Historical Background

Schubert composed this work in 1822, the same year he worked on the Unfinished Symphony. It was written for, and dedicated to, Emanuel Karl, Edler von Liebenberg, who had studied piano with Johann Nepomuk Hummel. Schubert wrote it in the hope of earning some money from the dedication.[2]

Structure

The whole work is based on one single basic motive, from which all themes are developed. This motive is distilled from the theme of the second movement, which is set in C-sharp minor and is a sequence of variations on a melody taken from the lied Der Wanderer, which Schubert wrote in 1816. It is this set of variations from which the work's popular name is derived.

The four movements are played without a break. After the first movement Allegro con fuoco ma non troppo in C major and the second movement Adagio, follow a scherzo presto in A flat major and the finale, which returns to the key of C major. This finale starts out as a fugue but later breaks into a virtuoso piece.

Movement 1 - Allegro con fuoco ma non troppo

Commencing with the motivic material in fanfare, the movement progresses swiftly and dramatically, firing off the motive cell in a kaleidoscope of tones and keys, but never departing from its original quarter-eighth eighth-quarter rhythmic structure.

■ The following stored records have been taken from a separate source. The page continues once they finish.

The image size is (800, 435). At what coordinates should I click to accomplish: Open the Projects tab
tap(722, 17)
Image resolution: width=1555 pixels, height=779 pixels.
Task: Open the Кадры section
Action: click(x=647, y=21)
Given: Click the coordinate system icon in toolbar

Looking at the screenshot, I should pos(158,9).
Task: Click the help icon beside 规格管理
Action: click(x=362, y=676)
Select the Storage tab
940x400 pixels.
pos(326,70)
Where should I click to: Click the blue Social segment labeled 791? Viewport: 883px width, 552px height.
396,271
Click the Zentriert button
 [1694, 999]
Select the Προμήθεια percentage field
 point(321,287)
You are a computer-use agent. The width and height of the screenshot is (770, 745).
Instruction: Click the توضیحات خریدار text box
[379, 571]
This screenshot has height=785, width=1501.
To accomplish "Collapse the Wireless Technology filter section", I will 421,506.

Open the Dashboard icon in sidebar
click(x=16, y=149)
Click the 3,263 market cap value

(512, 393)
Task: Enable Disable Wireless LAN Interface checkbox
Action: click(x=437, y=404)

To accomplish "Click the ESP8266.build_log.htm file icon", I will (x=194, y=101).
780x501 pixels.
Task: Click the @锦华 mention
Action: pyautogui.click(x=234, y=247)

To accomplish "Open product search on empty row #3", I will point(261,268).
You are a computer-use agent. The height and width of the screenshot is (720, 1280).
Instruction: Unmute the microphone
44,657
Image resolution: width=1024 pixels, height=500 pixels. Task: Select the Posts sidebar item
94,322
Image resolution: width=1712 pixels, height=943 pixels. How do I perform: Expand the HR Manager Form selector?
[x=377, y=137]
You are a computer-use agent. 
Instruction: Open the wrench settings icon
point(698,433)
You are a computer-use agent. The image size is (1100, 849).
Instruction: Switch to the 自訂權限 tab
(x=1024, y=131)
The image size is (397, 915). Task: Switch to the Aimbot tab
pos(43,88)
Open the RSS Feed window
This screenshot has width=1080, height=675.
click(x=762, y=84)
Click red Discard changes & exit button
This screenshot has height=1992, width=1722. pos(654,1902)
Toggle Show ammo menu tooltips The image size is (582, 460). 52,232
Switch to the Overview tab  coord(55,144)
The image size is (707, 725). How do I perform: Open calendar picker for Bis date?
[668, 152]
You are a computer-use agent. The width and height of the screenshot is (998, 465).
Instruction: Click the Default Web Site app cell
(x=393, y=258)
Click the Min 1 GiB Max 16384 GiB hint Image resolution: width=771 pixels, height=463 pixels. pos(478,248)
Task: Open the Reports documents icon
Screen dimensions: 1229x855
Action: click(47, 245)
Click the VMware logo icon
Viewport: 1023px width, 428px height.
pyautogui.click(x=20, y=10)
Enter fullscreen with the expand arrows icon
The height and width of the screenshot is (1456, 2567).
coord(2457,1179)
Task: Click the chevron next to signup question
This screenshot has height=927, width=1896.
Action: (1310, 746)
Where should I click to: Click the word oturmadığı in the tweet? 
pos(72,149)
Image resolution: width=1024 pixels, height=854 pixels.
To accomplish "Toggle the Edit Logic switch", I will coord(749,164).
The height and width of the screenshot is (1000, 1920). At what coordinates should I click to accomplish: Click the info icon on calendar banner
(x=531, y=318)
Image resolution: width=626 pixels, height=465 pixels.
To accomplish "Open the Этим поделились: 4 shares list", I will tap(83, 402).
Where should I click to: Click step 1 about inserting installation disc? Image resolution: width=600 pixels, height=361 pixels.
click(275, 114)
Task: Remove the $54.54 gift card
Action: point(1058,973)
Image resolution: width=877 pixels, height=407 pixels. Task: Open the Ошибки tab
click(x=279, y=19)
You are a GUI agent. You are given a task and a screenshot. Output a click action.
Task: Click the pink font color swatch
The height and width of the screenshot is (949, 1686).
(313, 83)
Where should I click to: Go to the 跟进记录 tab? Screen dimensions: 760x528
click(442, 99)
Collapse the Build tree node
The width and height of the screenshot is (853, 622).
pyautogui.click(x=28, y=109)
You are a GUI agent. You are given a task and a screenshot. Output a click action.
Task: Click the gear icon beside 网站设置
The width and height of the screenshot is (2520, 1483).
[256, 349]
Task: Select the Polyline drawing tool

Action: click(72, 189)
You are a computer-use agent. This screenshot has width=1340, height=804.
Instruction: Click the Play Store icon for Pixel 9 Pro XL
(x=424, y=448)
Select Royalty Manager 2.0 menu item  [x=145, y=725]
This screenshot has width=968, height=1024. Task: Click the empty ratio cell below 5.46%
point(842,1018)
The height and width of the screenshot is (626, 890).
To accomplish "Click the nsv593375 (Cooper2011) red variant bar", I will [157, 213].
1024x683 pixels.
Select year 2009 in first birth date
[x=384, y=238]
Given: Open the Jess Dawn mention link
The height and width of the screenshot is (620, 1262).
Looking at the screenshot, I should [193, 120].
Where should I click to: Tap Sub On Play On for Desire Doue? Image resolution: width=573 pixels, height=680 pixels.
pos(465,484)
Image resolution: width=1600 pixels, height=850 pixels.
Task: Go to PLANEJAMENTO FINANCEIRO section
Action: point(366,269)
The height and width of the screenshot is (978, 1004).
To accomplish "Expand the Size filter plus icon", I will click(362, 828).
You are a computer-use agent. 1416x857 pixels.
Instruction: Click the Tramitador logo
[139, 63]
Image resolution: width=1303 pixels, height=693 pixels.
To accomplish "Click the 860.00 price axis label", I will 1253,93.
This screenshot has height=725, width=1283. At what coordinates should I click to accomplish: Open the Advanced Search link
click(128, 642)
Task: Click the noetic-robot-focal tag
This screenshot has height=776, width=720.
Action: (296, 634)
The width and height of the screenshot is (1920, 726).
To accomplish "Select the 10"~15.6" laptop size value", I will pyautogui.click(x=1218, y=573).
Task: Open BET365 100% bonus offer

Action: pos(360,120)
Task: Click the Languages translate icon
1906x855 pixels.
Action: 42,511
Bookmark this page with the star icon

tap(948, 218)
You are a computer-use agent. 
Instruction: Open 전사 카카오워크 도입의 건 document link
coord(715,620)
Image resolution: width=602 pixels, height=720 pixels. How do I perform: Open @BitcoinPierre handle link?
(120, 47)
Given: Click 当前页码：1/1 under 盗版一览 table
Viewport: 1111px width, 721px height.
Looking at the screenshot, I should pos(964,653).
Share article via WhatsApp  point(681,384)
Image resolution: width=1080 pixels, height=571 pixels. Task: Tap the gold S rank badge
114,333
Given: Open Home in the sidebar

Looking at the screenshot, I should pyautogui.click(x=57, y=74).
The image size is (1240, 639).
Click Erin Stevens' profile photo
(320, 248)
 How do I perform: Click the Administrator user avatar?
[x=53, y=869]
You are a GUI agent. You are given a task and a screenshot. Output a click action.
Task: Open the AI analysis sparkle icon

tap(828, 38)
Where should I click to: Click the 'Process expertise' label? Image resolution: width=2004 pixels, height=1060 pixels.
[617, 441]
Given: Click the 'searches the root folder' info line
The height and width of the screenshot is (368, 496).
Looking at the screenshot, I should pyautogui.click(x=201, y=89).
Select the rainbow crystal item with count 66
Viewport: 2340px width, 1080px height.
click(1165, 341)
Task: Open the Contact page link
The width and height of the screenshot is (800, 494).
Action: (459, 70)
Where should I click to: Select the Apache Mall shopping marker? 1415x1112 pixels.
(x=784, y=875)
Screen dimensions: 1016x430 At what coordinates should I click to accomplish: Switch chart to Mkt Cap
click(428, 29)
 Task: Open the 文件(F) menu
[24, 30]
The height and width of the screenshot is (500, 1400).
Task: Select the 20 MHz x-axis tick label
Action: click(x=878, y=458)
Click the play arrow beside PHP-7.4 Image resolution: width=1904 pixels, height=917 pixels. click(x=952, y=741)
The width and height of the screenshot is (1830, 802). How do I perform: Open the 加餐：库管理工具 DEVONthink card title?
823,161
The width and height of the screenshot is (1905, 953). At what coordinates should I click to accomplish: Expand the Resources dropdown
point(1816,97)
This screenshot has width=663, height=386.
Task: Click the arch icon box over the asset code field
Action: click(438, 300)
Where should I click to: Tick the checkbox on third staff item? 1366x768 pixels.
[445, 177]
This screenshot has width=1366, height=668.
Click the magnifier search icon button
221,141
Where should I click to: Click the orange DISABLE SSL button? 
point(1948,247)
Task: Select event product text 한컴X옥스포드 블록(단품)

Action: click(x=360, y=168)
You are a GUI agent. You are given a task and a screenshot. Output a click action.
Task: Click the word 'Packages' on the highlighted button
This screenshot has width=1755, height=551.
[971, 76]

A climax of the development morphs into a sudden flat-key interlude which punctuates the movement. This passage introduces a theme later repeated in Db major in the scherzo. A stormy chordal climax deteriorates into the decelerating segue material which ushers in the second movement. Approximate running time 6:25.

Movement 2 - Adagio

This theme and variations is a broad expansion of the original lied, and represents the most developed expression of the motive. Tumultuous in its tone, tempo, and dynamics, it is generally played with significant affect. The piece opens with the original elemental thematic statement and a modified variation which develops into a climax before the movement commences with the variations proper. The four variations alternate between Db Major and C# minor, and successively increase subdivision to achieve velocity without a change in basic tempo, which would disrupt the unity of the movement; this is a characteristic feature of Beethoven's work in this genre. The final variation escalates into a violent diminished chord passage and unison run, giving way to an outro in which rumbling bass figurations belie an otherwise affirming melody which gives final closure and cadence to the principal theme. Approximate running time 6:35.

Movement 3 - Presto

The frenetic scherzo is in essence a mockery of the first movement (Compare to the scherzo in Beethoven's Piano Sonata No. 29 in this regard). The movement follows the same repeating-motive form of the first, and closely imitates melodic contour, rhythm, and dynamics, albeit in triple meter. It is punctuated by several diminished chord extemporizations, and concludes with an exceedingly dramatic coda powering through to the audacious fortissimo chords that summon the finale. Approximate running time 4:50.

Movement 4 - Allegro

The finale begins with fugal elements but is largely a straightforward virtuoso piece. The drama and tension of the preceding music is released in this furious, dramatic run which finally exhausts the motive, if not the performer as well. Several figurations in this movement are direct Beethoven quotes, especially from Sonata No. 32. C Major is maintained throughout the movement with the exception of modulatory passages which invariably return to the original tonic. The closing passages make extensive use of the german augmented sixth chord (sometimes referred to as the swiss augmented sixth chord when used in the major mode). The augmented sixth chord is used throughout the whole work as a principal source of harmonic tension.

Franz Liszt, who was fascinated by the Wanderer Fantasy, transcribed it for piano and orchestra (S.366) and two pianos (S.653). He additionally edited the original score and added some various interpretations in ossia, and made a complete rearrangement of the final movement (S.565a).

References

  1. ^ Duncan, Edmondstoune (1905). Schubert. J. M. Dent & Co. p. 165.
  2. ^ Einstein, Alfred (1951). Schubert: A Musical Portrait. Oxford University Press. p. 204.